AGI: PERCEPTION-CONCEPT GAP

WHAT IS POSSIBLE AND WHAT IS NOT

Oct 06, 2023

As noted earlier AGI: PAST AND FUTURE - MISSING COMPONENTS, hardly one of the main obstacles to creating full-fledged AGI systems is the lack of such conversion algorithms of the flow of sensory information into a structured description of the situation, which would allow one to operate with previously unknown objects and, accordingly, provide the ability to generate new concepts. The lack of ability to detect unknown objects in the environment makes autonomous learning impossible. It is a source of dangerous failures in modern autonomous driving systems (as well as in other areas). With this chapter, we begin an analysis of possible ways to bridge the perception-concept gap; the analysis will be continued in subsequent chapters.

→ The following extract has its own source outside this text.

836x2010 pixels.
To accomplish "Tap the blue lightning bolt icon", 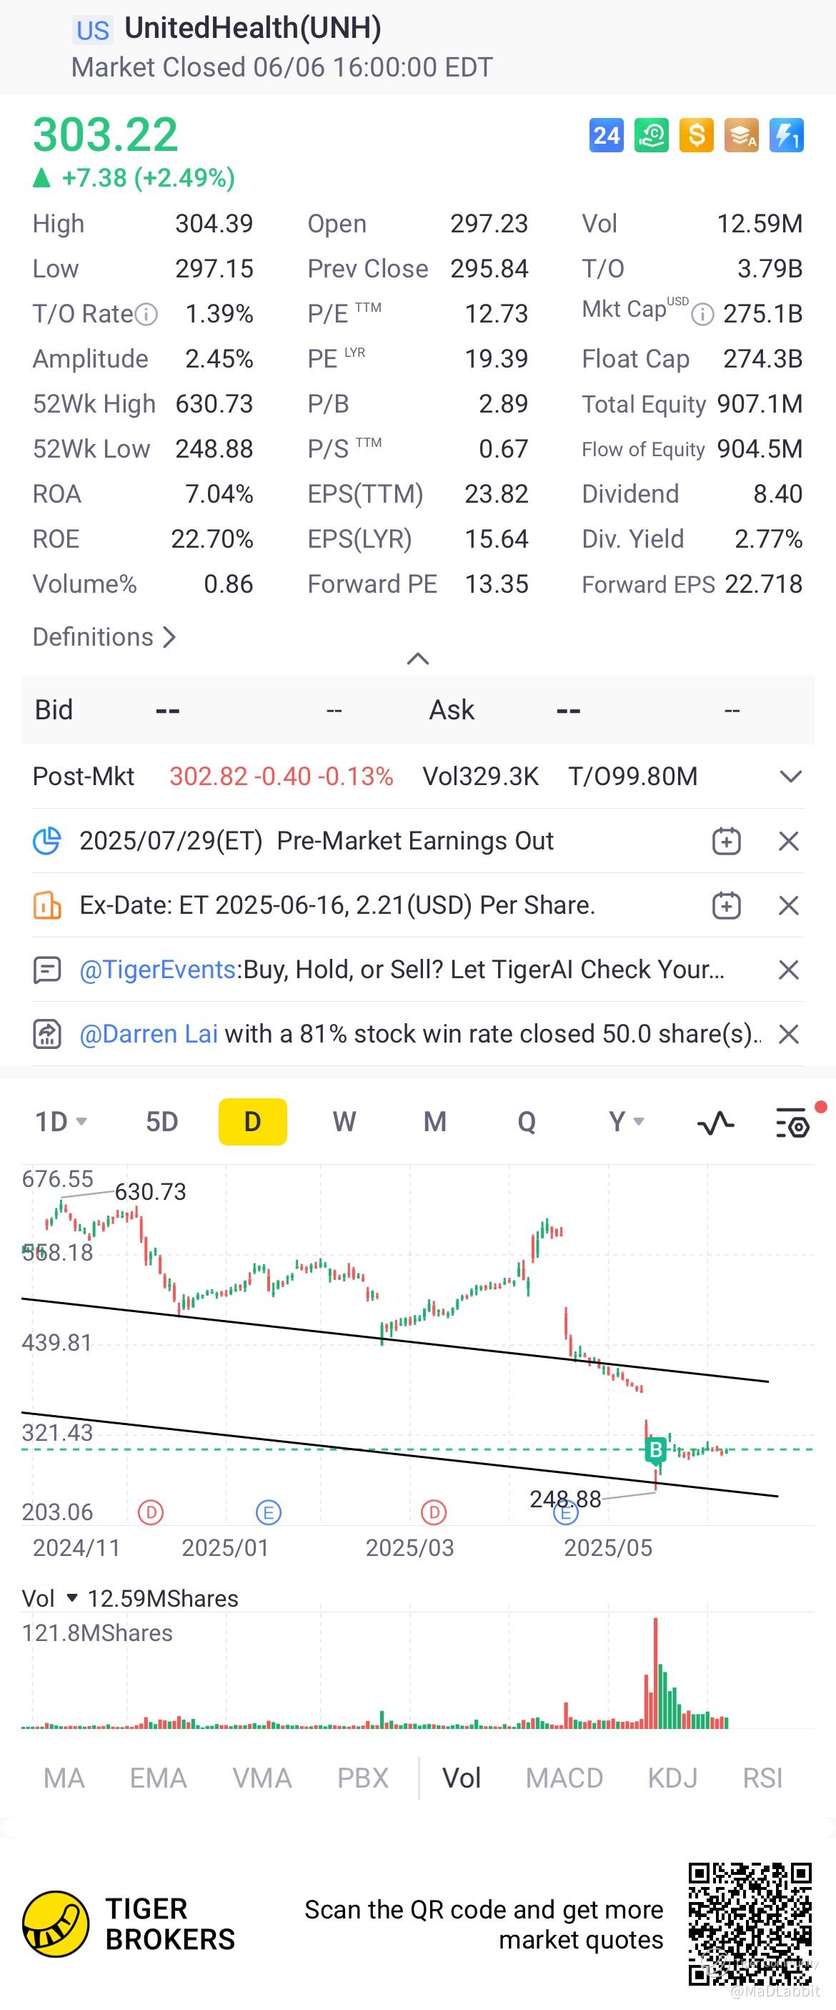I will (786, 136).
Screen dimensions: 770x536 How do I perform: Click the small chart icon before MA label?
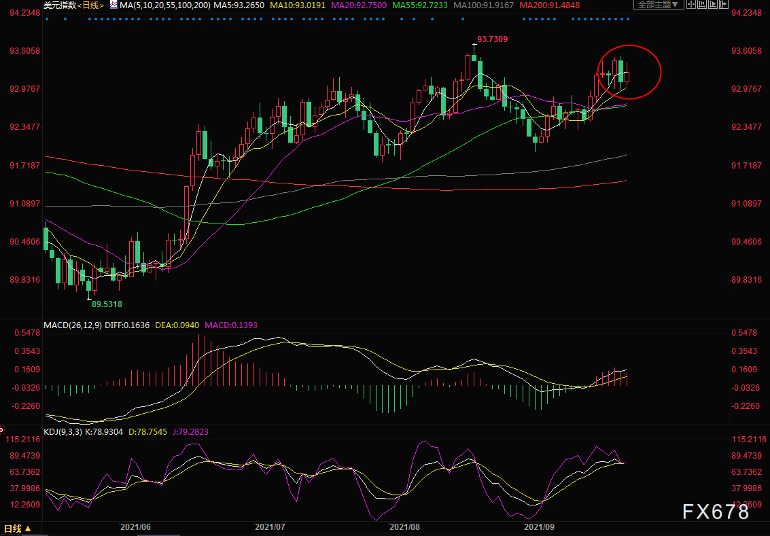tap(113, 5)
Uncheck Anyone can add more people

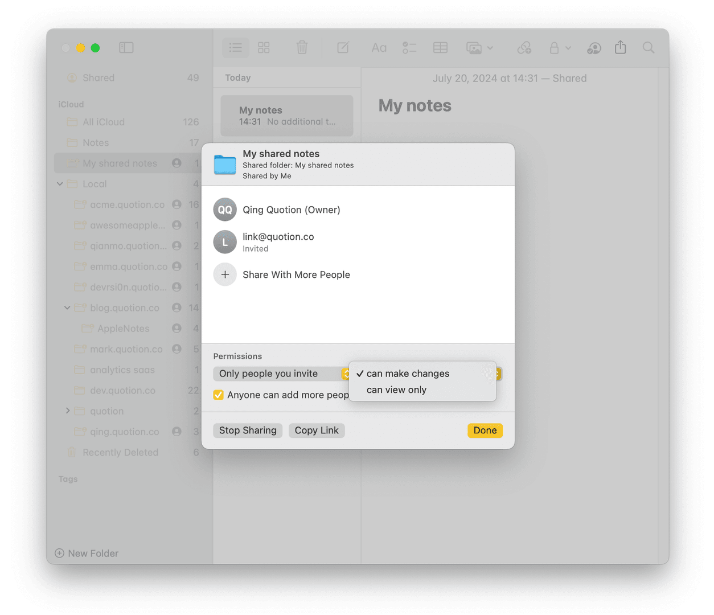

The modern AI/AGI development landscape includes two weakly interacting segments.

The first segment is the development of systems based on artificial neural networks (ANN) implemented by large companies; they consume enormous amounts of money and are widely covered (advertised) in the media. The latest achievements in this area are the so-called Large Language Models (LLM), including CharGPT and a series of analogs. The fundamental feature of this direction, in addition to being based on neural networks, is the dominance of an orientation towards the use of systems in web services mode, which, on the one hand, corresponds to the commercial goals of projects and, on the other is technologically determined by the need to use the most powerful computer systems that are unacceptable for the end user (including control systems autonomous robots, car autopilots, etc.).

The second segment is the development of full-featured AGI systems conducted by academic institutions and small companies using an alternative approach: semantic graphs, formal logic, rule-based inference, the absence of an expensive "training" phase before operation, and the explainability of solutions generated by the system. The amount of funding for these developments is thousands of times less. Accordingly, they are poorly represented in the mass media and are known mainly in a narrow circle of specialists.

A bridge between these two segments is the development of automotive autonomous driving systems. The funding here varies widely; logical components are used in addition to neural networks and local computing power (along with centralized ones at the "training" stage). This development group is the least likely to publish solutions' details.

The two segments of AI/AGI development have in common the gradual awareness by developers of the presence of the perception-concept gap discussed here. Naturally, instead of the "perception-concept gap," various terms are used since there is no established terminology yet, but the meaning remains unchanged.

As usual, the presence of a problem means a search for solutions.

One of the proposed "solutions" is formulated as "let's use a hybrid approach" - we will use both neural networks and technologies of alternative approaches. The idea of a hybrid in itself is reasonable. Still, firstly, in such a general formulation, the usable idea needs to be more specific. Secondly, hybridization is a double-edged sword: you can end up with a system that combines the disadvantages of both approaches.

The search for information about what methods of eliminating the perception-concept gap are analyzed/implemented/planned by developers led us to three publicly voiced options, which we will list in this chapter and explore in subsequent chapters. All three involve the use of approaches that are already in practice and have proven useful. If you know any intention to use options other than those listed below and they are not secret, we would appreciate receiving the relevant information.

In a brief formulation, the options sound like this:

Clustering data from sensors. The resulting clusters correspond to a set of concepts.
Detecting patterns in sensory data. New pattern - new concept.
Finding features and/or segmentation (as is the case in modern neural networks and/or computer vision); objects and a situation description are then constructed, which may include previously unknown objects.

An approach based on the hypothesis that as the size of the neural network increases, new abilities may arise that eliminate the problem under discussion is not included in our list due to its complete logical groundlessness.

In subsequent chapters, we will discuss the listed options concerning AI/AGI systems designed to work in the natural environment: the three-dimensional physical macroworld. Approaches, problems, and solutions for systems operating in virtual environments (chess programs, Go, computer games), dealing with an environment that can be described entirely formally at the stage of system development and lacking actual sensors, are fundamentally different from systems in a natural environment; the complexity of virtual environments is radically lower, which allows the use of much simpler approaches.